Phenomenon of returning dictators

Supporters of former president Pervez Musharraf chant slogans on Sunday in Karachi, during a...
Supporters of former president Pervez Musharraf chant slogans on Sunday in Karachi, during a protest demanding his name be removed from the exit control list, so he can travel abroad to visit his ailing mother. Photo by Reuters.
''I prefer death to surrender,'' said Pakistan's former military dictator, Pervez Musharraf, on April 1 to the special court that is trying him on five counts of high treason, but it's a reasonable guess that he'd prefer exile to either of those options.

The real puzzle is why he ever left his comfortable exile in England in the first place.

In theory Musharraf, who seized power in Pakistan in 1999 and finally gave it up under great pressure in 2007, could face the death penalty if he is found guilty, but in practice he is protected by the Important Persons Act, an unwritten law that operates in almost every country.

High political office is a club, and the members look after one another.

Nevertheless, Musharraf is being greatly inconvenienced by the trial, and last week the Taliban nearly got him with a roadside bomb near Islamabad.

Doubtless he missed Pakistan, but what bizarre calculation could have led him to go home and put himself in the hands of his many enemies?

Musharraf said he was coming home to run in the 2013 election, which was delusional in the extreme.

There was little reason to believe that many Pakistanis would want to vote for him after living under his arbitrary rule for eight years.

There was no reason at all to think that he would not be disqualified from running in the election and put on trial for grave crimes.

Yet Musharraf is not alone.

Other ex-dictators, far nastier than him, have succumbed to the same delusion and gone home convinced that they would be welcomed back.
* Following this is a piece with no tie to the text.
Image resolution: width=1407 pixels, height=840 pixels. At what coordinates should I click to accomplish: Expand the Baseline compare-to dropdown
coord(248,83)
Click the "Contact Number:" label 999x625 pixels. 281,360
Another recent case is Jean-Claude ''Baby Doc'' Duvalier, who took over as Haiti's dictator at 19 when his father ''Papa Doc'' died in 1971 and ruled it until he was overthrown by a popular revolt in 1986.
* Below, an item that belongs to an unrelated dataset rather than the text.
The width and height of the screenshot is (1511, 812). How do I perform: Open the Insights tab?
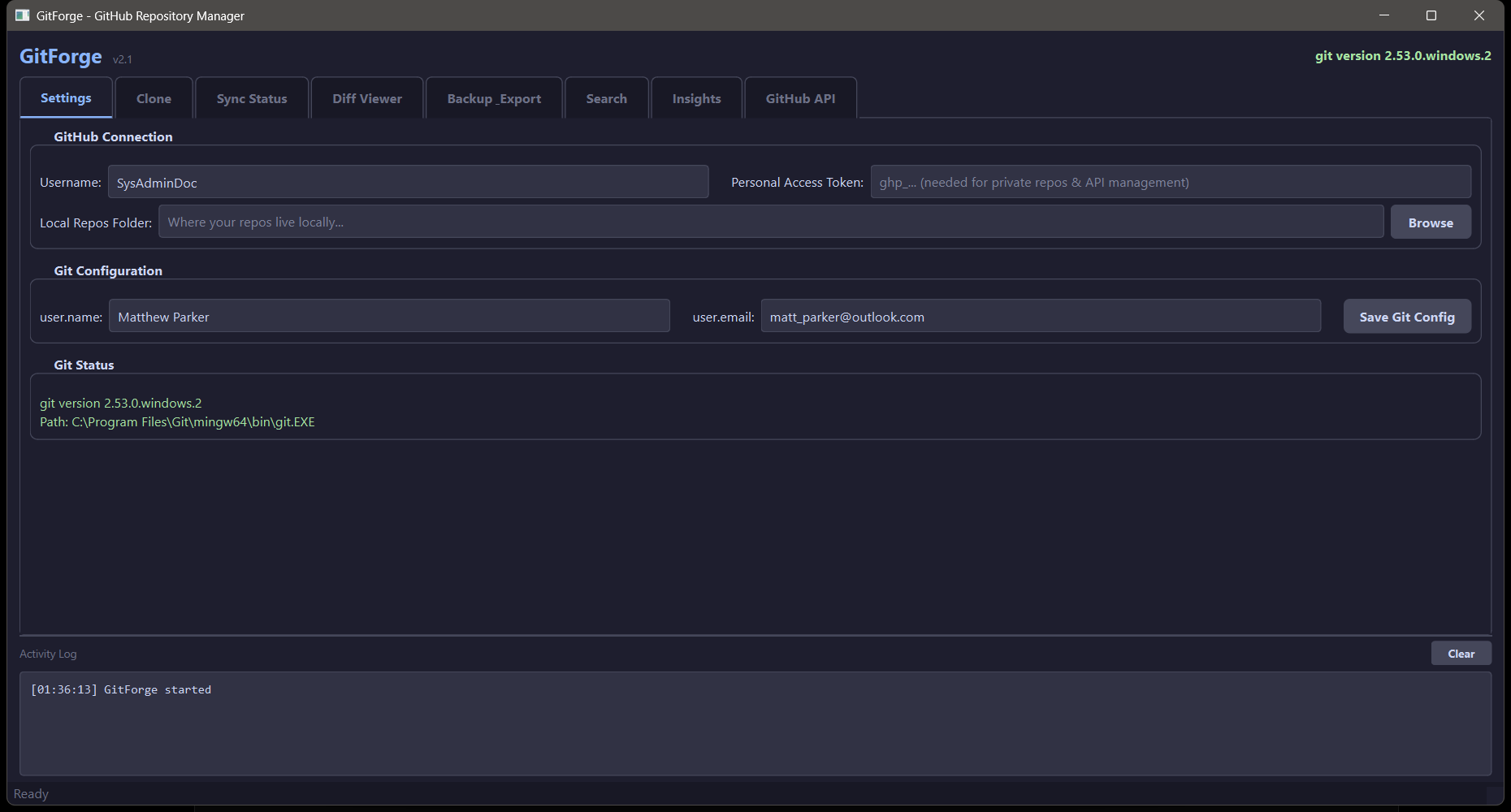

Haiti was the poorest country in the western hemisphere when he took power, and still the poorest when he lost it, but he took an alleged $120 million with him into exile in France.

His dreaded Tonton Macoute militia murdered thousands and drove hundreds of thousands into exile, and many of them were massacred in the revolution that ended his rule, but he lived on in Paris in great luxury.

Eventually, Duvalier's spendthrift ways and an expensive divorce got him into financial difficulties, but just going back to Haiti was not going to fix that.

Yet he went home in 2011, after a quarter-century in exile.

He said he was ''just coming to help'', whatever that meant, but he arrived just as the recently elected president was facing charges of election-rigging, which led some to speculate that Duvalier still had political ambitions.

He was arrested and charged with embezzlement, human rights abuses, and crimes against humanity.

Three years later the courts are still pursuing him on those charges, but in the meantime he is frequently seen lunching in the bistros of Petionville, and has even been welcomed at the same events as the current president, Michel Martelly.

It's safe to say that he will not die in jail.

Two things are odd about this phenomenon of ex-dictators confidently returning to the scene of the crime.

One, obviously, is their belief that they are still loved (as if they ever really were).

But that is less strange than it seems, for during their time in power very few people dared to tell them anything else.

What's much more curious is the fact the countries they misruled eventually find it necessary to forgive them.

They do this not so much out of sympathy for the man who committed the crimes, but rather out of a need for the nation's history not to be merely a meaningless catalogue of blunders and misdeeds.

Musharraf may have come back a bit too early to benefit from instant forgiveness, for some of the people he hurt have not yet retired.

But he will not face really serious jail time or the death penalty, because Pakistan's army would not permit it.

And he will be forgiven by Pakistan's historians and myth-makers in the end, because somehow or other the history has to make sense.

Gwynne Dyer is an independent London journalist.